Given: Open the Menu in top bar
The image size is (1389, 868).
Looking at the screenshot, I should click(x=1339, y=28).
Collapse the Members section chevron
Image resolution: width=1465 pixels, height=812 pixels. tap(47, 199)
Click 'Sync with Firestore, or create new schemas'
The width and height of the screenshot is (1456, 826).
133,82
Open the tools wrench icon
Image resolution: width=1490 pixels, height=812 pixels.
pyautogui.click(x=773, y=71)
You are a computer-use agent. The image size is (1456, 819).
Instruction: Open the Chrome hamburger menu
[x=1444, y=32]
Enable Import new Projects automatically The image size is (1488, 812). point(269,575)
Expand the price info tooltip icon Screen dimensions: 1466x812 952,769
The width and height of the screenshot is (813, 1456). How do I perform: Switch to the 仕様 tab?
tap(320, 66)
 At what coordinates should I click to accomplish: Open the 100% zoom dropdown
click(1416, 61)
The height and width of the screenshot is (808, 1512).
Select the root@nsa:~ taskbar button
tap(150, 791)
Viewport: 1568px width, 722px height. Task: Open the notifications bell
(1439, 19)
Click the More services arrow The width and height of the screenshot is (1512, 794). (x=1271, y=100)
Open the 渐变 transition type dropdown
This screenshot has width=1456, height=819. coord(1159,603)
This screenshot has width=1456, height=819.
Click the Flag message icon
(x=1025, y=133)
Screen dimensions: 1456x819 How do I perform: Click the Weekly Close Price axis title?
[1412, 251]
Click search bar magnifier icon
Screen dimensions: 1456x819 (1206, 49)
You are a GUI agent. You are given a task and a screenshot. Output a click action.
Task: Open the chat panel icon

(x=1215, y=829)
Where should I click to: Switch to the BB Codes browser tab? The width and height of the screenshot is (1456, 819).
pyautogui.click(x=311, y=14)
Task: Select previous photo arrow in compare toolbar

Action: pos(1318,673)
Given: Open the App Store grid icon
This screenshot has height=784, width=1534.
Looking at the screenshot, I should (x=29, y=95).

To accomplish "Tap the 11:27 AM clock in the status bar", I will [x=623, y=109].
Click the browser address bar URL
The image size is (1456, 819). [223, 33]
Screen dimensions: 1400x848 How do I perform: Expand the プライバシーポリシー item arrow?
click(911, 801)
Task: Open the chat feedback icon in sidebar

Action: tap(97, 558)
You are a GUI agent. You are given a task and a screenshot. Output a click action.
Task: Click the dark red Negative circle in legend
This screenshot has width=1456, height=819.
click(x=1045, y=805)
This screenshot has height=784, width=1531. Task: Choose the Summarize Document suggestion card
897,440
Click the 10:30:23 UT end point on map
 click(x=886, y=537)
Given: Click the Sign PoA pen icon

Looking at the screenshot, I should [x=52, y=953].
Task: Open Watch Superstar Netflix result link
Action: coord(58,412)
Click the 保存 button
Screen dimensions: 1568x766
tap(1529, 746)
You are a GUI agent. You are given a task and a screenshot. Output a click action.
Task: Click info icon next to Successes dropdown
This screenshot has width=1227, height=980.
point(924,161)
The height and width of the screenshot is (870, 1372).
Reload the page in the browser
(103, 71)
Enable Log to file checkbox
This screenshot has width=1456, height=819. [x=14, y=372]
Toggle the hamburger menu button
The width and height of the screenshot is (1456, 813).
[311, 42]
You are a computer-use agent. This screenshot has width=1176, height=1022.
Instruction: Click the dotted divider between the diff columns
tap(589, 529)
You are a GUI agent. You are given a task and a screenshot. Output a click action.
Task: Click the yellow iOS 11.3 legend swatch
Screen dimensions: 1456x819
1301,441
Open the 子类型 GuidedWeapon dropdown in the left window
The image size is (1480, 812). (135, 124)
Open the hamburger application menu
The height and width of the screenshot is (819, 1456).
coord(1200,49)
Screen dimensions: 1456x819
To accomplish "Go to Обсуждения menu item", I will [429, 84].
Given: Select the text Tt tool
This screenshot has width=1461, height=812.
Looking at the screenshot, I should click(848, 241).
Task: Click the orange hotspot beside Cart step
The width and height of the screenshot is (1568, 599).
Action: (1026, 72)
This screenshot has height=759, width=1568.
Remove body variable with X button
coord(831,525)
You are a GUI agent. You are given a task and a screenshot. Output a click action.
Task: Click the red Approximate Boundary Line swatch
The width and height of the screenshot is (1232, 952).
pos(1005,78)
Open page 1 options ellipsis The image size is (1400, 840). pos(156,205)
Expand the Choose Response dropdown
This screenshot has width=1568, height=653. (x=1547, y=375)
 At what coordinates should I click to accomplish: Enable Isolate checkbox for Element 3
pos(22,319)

=-=-=-=-=

> [TASK DIRECTIONS]: For every line in the entries above that contains "computer", add one to a count, and give that number by itself.

> [OUTPUT OF THE TASK]: 2